И резолюцию он поставил такую:
Резолюция: Предложить живущим перебить тараканов. О чем довести до сведения завкома.
Теперь Гаврила сгорает от любопытства. Охота бы знать: перебили ли живущие всех тараканов, или часть тараканов не поддалась ручному способу и продолжает резвиться в общежитии.
Сообщите, братцы! Помираем от любопытства!
А управляющему кланяйтесь и спросите его, много ли он сам передавил тараканов. И чем давил — рукой, ногой или еще чем.
А вообще говоря, тараканий мор продается в любой лавке.
Говорят, граждане, в Америке бани очень отличные.
Туда, например, гражданин придет, скинет белье в особый ящик и пойдет себе мыться. Беспокоиться даже не будет — мол, кража или пропажа, номерка даже не возьмет.
Ну, может, иной беспокойный американец и скажет банщику:
— Гут бай, дескать, присмотри.
Только и всего.
Помоется этот американец, назад придет, а ему чистое белье подают — стиранное и глаженное. Портянки, небось, белее снега. Подштанники зашиты, залатаны. Житьишько!
А у нас бани тоже ничего. Но хуже. Хотя тоже мыться можно.
У нас только с номерками беда. Прошлую субботу я пошел в баню (не ехать же, думаю, в Америку), — дают два номерка. Один за белье, другой за пальто с шапкой.
А голому человеку куда номерки деть? Прямо сказать, некуда. Карманов нету. Кругом — живот да ноги. Грех один с номерками. К бороде не привяжешь.

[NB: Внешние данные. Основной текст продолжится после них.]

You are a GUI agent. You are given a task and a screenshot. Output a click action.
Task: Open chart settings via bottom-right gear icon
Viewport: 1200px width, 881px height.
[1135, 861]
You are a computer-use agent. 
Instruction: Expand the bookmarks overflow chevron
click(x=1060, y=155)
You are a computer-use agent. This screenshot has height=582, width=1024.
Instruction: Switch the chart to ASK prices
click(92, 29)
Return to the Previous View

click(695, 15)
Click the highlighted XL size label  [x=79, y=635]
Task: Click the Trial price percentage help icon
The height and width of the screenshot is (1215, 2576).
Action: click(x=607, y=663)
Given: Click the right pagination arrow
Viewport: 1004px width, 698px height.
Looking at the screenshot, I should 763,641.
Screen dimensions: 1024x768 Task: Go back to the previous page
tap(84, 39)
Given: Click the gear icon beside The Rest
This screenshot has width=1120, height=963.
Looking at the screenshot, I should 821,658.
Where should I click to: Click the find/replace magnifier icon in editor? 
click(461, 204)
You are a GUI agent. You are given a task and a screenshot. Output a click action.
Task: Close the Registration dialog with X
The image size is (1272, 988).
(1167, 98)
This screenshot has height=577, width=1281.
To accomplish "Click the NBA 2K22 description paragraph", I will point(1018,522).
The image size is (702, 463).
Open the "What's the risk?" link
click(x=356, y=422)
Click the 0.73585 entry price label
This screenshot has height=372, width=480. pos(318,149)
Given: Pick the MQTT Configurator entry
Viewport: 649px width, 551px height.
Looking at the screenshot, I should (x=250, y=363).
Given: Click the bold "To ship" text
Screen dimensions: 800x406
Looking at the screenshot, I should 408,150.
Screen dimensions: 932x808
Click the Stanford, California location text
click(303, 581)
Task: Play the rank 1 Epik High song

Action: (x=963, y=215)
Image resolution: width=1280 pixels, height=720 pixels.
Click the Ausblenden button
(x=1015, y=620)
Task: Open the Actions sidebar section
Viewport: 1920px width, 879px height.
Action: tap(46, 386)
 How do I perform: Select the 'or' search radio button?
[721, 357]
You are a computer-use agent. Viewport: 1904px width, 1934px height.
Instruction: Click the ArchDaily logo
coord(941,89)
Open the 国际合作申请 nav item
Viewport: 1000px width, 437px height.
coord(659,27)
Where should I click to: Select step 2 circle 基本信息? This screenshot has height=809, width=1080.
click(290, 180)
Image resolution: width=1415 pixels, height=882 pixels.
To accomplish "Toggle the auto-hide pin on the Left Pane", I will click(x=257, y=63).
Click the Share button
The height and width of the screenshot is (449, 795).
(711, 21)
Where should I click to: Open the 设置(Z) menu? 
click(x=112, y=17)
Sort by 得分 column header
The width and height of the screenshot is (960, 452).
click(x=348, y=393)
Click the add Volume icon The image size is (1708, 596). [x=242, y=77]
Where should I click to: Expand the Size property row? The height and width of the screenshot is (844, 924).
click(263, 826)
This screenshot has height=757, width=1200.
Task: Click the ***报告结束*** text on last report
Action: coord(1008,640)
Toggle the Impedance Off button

Ну привязал я к ногам по номерку, чтоб не враз потерять. Вошел в баню.
Номерки теперича по ногам хлопают. Ходить скучно. А ходить надо. Потому шайку надо. Без шайки какое же мытье? Грех один.
Ищу шайку. Гляжу, один гражданин в трех шайках моется. В одной стоит, в другой башку мылит, а третью шайку левой рукой придерживает, чтоб не сперли.
Потянул я третью шайку, хотел, между прочим, ее себе взять, а гражданин не выпущает.
— Ты что ж это, — говорит, — чужие шайки воруешь? Как ляпну, говорит, тебя шайкой между глаз — не зарадуешься.
Я говорю:
— Не царский, говорю, режим шайками ляпать. Эгоизм, говорю, какой. Надо же, говорю, и другим помыться. Не в театре, говорю.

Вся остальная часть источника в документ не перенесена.